DIRECTIONS FOR THIS TASK: Where a picture appears, leave it out, and transcribe all the lines below exactly.

EXERCISE MATERIALS:
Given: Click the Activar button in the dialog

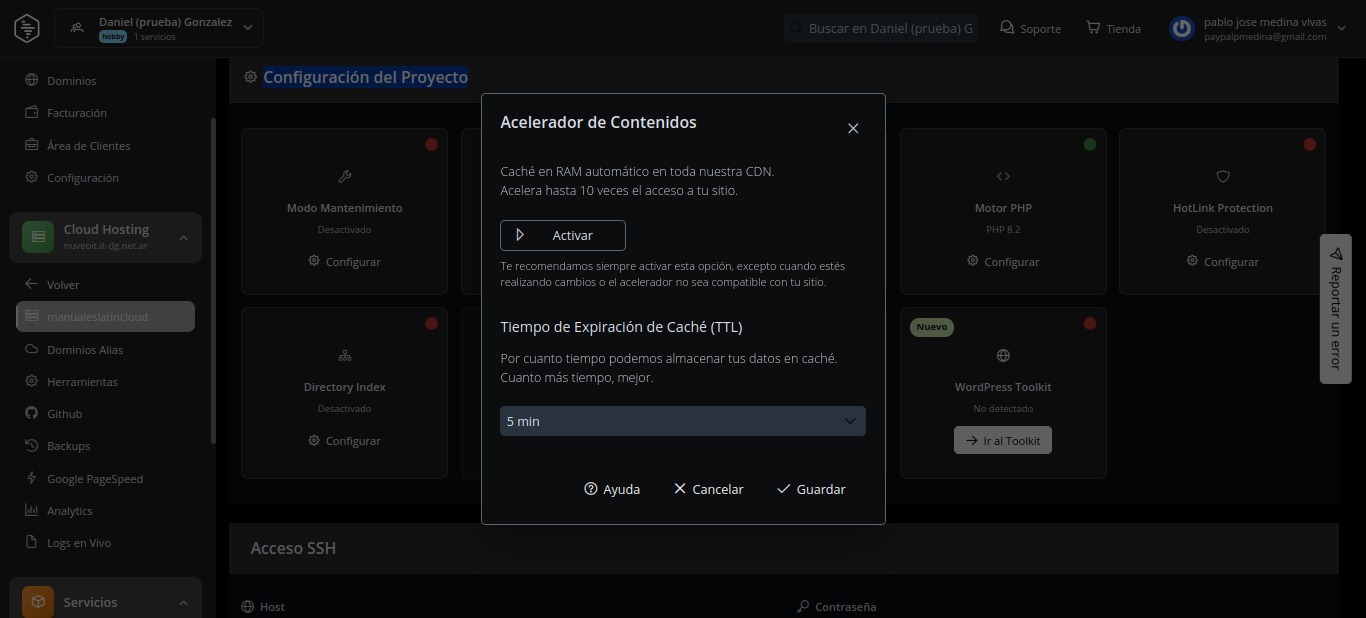Looking at the screenshot, I should pos(562,236).
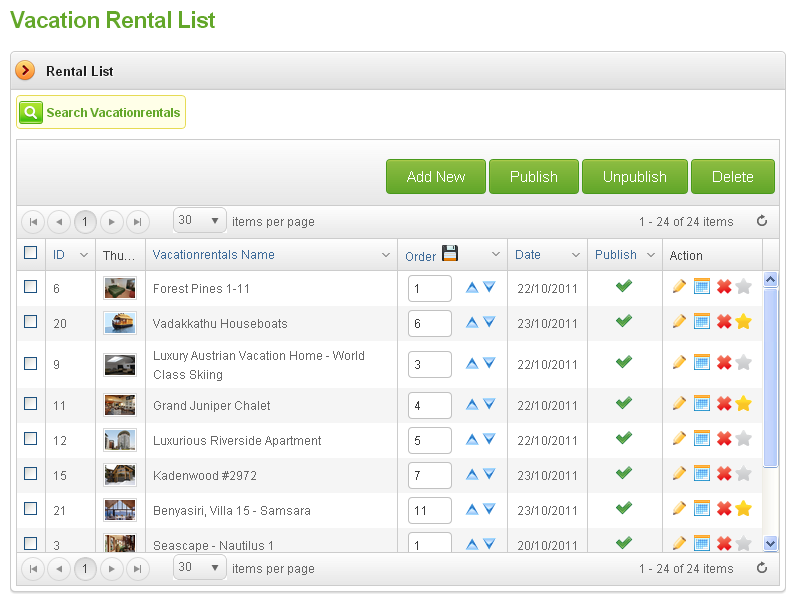Edit Forest Pines 1-11 with pencil icon
This screenshot has height=600, width=796.
(x=679, y=286)
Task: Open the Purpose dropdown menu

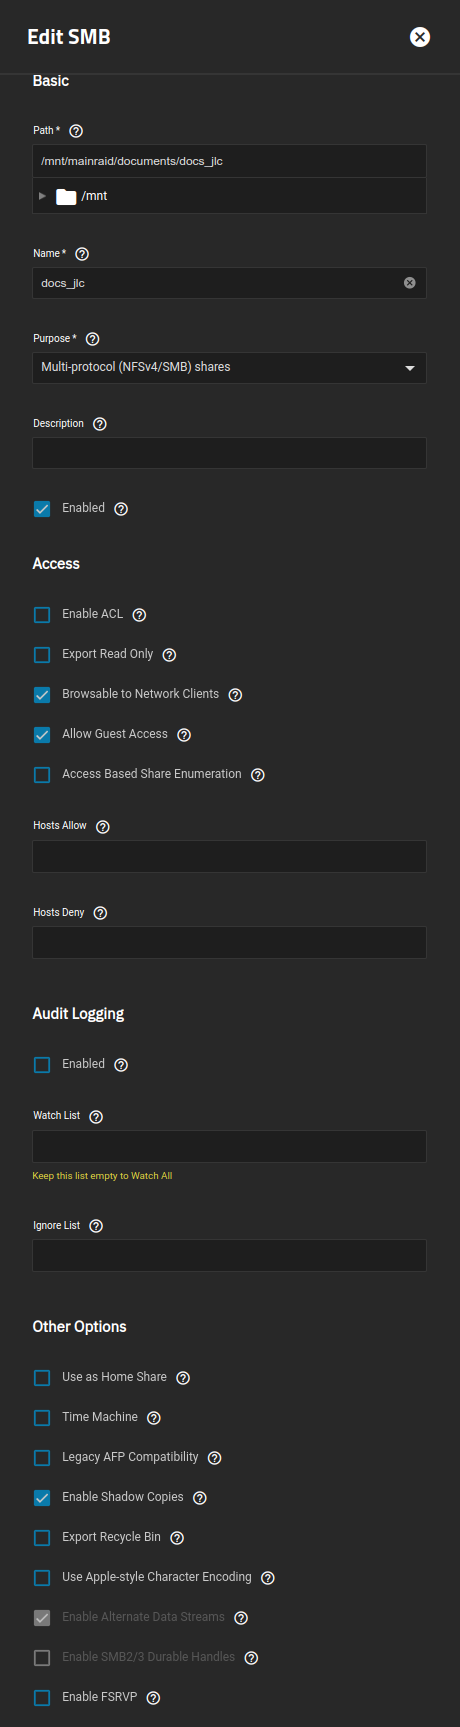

TASK RESPONSE:
Given: Click the Activar button in the dialog

Looking at the screenshot, I should pos(562,236).
Edit Forest Pines 1-11 with pencil icon
This screenshot has height=600, width=796.
(x=679, y=286)
Task: Open the Purpose dropdown menu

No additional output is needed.